AOA uses the system module ‘OuterApproximation’. This module contains a standard outer approximation algorithm that is written in the AIMMS modeling language. The user can customize the individual algorithmic steps in order to achieve such goals as
- obtaining better performance,
- obtaining a better solution,
- storing multiple integer solutions found by the algorithm,
- being able to use different solvers NLP/MIP solvers during the algorithm in order to increase the chance to obtain feasible solutions, or even
- being able to modify the submodels in a problem-specific manner in between algorithm steps.
As of AIMMS 3.6, AOA has been reimplemented by using routines from the GMP library. As a consequence of this reimplementation, the AOA algorithm can now be further customized using all available functionality in the GMP library, e.g. to modify the MIP master problem, or add problem-specific constraints. This GMP version of AOA uses the system module ‘GMPOuterApproximation’.
An example of a customization of AOA is provided in this paper about a modified outer approximation algorithm for distillation column synthesis.

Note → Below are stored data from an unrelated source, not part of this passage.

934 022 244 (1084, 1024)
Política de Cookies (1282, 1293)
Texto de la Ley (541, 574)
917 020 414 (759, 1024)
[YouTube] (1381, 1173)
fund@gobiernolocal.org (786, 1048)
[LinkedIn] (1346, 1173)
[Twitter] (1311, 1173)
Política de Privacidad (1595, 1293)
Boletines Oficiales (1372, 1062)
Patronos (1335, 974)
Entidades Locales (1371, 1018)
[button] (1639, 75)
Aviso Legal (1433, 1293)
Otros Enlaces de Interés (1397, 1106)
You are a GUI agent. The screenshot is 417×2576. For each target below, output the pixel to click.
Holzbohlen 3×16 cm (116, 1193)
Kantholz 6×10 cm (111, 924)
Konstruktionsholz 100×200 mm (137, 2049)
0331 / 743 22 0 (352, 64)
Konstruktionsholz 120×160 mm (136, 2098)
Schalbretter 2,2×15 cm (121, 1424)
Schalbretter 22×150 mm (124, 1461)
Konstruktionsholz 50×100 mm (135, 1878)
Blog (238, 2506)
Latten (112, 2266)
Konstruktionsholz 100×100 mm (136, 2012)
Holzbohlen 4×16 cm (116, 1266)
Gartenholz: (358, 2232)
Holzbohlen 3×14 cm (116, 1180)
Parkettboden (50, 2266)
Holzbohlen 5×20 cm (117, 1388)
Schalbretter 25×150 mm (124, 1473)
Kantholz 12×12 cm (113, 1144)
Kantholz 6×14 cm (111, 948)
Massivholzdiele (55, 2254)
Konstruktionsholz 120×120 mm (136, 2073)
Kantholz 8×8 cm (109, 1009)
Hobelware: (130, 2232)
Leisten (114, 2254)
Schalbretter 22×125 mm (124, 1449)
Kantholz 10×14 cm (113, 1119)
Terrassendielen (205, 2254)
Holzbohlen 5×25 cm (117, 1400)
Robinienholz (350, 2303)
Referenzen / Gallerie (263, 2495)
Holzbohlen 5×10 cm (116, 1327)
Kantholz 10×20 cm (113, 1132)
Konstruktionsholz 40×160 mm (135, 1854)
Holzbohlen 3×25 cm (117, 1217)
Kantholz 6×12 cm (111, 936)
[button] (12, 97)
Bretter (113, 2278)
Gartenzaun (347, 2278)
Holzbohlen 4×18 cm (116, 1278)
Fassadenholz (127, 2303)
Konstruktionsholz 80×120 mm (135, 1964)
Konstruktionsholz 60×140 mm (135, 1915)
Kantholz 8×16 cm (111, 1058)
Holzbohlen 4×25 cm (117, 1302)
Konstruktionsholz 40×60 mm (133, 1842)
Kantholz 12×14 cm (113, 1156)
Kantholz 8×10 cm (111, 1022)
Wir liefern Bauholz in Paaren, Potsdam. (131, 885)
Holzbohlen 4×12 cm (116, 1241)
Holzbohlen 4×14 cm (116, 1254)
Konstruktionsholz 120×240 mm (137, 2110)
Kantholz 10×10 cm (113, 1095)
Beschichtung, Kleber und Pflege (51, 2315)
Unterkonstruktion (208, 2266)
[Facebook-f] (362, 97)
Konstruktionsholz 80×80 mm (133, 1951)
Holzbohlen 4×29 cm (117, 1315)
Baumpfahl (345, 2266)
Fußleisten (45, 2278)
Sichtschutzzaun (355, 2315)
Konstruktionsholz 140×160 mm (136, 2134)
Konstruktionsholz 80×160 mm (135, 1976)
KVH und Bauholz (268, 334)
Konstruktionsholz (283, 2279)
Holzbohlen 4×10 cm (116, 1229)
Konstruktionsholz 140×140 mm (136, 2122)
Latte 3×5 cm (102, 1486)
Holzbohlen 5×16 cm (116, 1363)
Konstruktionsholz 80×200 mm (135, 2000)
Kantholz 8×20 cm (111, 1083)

In AIMMS 3.9 a variant based on the approach of Quesada & Grossman (1992) has been added to the GMP version of AOA. This approach uses the branch-and-cut algorithm of CPLEX in combination with outer approximation, and often solves convex models with binary variables much faster than other algorithms.
Default AIMMS Solver
AOA is available as the default solver in every AIMMS system for solving MINLP problems. The GMP version of AOA is also available in every AIMMS system.